START Text excerpt

In the quest to come up with the best all-around server chip, IBM is combining three of its innovative chip technologies for its 64-bit processors.

IBM Monday said its scientists at its plant in East Fishkill, N.Y. developed a new method of making low-power, high-performance microprocessors using a first-of-its-kind combination of silicon-on-insulator (SOI), strained silicon and copper wiring technologies.

The benefit, according to IBM, is that putting strained silicon and SOI together speeds the flow of electrons through transistors to increase performance, while providing an insulating layer in the silicon that isolates transistors to decrease power consumption.

The company said it would start making the chip in volume production later this year using 90 nanometer manufacturing process. IBM said the new technology would show up first in its 64-bit PowerPC 970FX microprocessor, which powers products ranging from consumer electronics to supercomputers.

The one-chip-fits-all design means that the PowerPC 970FX would be good for both low power (laptop, embedded) and multiprocessor (desktop, server) systems.

"Our decades-long commitment to pursuing and rapidly implementing technology breakthroughs like SOI and strained silicon is paving the way for a new generation of power savvy chips," Bernard S. Meyerson, IBM Fellow and chief technologist, IBM Systems and Technology Group said in a statement.

END Text excerpt

» **Work task 1**
Reproduce the IBM chip passage word for word, from "In the quest" down to "decrease power consumption.".
» **Work task 2**
Name the chip technologies that the IBM chip passage says were combined in the new method of making microprocessors.
Rely on the IBM chip passage alone.

START Listed records

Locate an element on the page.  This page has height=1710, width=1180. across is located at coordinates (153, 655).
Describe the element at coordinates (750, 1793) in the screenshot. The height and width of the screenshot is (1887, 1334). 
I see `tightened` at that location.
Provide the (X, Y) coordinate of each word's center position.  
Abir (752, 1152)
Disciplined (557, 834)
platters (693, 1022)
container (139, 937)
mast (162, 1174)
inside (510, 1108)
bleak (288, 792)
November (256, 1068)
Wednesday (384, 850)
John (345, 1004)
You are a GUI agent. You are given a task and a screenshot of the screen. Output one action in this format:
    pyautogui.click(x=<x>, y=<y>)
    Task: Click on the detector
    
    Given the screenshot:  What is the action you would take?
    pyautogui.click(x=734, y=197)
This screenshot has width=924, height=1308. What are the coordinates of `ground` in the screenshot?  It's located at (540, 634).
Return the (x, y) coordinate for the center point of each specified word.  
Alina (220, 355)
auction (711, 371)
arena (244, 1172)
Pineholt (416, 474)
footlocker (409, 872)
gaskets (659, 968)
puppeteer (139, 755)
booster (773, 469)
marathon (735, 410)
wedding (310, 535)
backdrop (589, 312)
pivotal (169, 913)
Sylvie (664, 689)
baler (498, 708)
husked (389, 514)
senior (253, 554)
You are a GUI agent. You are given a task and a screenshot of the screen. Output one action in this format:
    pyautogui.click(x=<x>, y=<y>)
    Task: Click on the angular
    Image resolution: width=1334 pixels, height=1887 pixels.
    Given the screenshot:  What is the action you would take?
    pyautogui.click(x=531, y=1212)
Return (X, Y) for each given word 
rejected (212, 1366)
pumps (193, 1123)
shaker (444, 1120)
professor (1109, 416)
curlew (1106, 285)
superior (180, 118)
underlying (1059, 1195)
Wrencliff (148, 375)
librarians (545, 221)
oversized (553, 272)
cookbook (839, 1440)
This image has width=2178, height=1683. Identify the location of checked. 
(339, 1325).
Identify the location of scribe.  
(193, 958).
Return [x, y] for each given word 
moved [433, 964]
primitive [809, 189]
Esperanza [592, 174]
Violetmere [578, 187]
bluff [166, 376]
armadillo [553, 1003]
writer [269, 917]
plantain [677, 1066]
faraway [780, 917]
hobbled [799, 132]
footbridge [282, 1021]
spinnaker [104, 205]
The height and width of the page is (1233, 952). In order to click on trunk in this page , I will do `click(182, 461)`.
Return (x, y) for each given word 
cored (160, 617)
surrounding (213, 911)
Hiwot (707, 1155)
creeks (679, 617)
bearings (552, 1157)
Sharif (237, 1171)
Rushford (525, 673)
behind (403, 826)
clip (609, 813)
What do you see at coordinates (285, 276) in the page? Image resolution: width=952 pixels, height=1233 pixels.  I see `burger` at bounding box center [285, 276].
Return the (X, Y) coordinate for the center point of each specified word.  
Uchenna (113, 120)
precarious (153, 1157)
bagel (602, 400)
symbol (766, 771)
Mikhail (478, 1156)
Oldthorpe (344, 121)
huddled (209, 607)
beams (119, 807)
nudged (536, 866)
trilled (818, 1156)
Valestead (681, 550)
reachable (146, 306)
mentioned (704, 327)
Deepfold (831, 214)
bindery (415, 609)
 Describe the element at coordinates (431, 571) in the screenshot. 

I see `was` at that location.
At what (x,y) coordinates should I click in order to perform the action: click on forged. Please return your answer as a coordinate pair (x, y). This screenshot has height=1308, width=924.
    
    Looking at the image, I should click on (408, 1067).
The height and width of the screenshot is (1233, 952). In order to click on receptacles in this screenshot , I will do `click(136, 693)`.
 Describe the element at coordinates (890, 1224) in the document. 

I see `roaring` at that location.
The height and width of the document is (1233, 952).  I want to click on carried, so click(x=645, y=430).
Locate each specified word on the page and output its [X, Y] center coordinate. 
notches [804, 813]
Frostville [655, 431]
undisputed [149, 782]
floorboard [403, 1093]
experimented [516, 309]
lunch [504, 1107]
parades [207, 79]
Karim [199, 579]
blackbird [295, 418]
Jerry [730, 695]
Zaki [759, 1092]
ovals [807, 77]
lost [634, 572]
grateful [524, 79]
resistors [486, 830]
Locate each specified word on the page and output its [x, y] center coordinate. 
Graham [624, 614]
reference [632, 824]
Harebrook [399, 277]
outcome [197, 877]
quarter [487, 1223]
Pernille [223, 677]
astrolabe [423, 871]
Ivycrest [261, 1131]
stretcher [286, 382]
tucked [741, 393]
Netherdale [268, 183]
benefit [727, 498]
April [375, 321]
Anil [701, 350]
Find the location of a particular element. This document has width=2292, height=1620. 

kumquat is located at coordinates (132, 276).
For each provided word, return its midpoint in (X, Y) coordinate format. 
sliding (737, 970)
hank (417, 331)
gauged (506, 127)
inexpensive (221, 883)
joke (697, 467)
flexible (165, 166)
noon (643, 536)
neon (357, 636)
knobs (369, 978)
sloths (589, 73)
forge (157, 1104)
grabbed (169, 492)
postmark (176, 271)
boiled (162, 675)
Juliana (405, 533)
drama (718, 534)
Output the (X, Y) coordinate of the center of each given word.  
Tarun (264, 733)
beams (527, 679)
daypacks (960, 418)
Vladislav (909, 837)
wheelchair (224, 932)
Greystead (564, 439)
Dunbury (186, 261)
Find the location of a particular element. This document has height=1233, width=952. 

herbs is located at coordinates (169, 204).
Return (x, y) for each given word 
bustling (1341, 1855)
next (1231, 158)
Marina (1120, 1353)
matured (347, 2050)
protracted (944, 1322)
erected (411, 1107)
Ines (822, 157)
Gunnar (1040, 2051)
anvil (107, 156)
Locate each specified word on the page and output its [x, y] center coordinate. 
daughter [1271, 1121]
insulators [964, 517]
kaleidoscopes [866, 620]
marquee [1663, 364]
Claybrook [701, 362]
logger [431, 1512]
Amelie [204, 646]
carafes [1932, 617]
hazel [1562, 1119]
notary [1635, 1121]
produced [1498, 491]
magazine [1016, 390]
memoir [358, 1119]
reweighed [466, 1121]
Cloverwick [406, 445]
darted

END Listed records

» **Response box 1**
In the quest to come up with the best all-around server chip, IBM is combining three of its innovative chip technologies for its 64-bit processors.

IBM Monday said its scientists at its plant in East Fishkill, N.Y. developed a new method of making low-power, high-performance microprocessors using a first-of-its-kind combination of silicon-on-insulator (SOI), strained silicon and copper wiring technologies.

The benefit, according to IBM, is that putting strained silicon and SOI together speeds the flow of electrons through transistors to increase performance, while providing an insulating layer in the silicon that isolates transistors to decrease power consumption.

» **Response box 2**
silicon-on-insulator (SOI)
strained silicon
copper wiring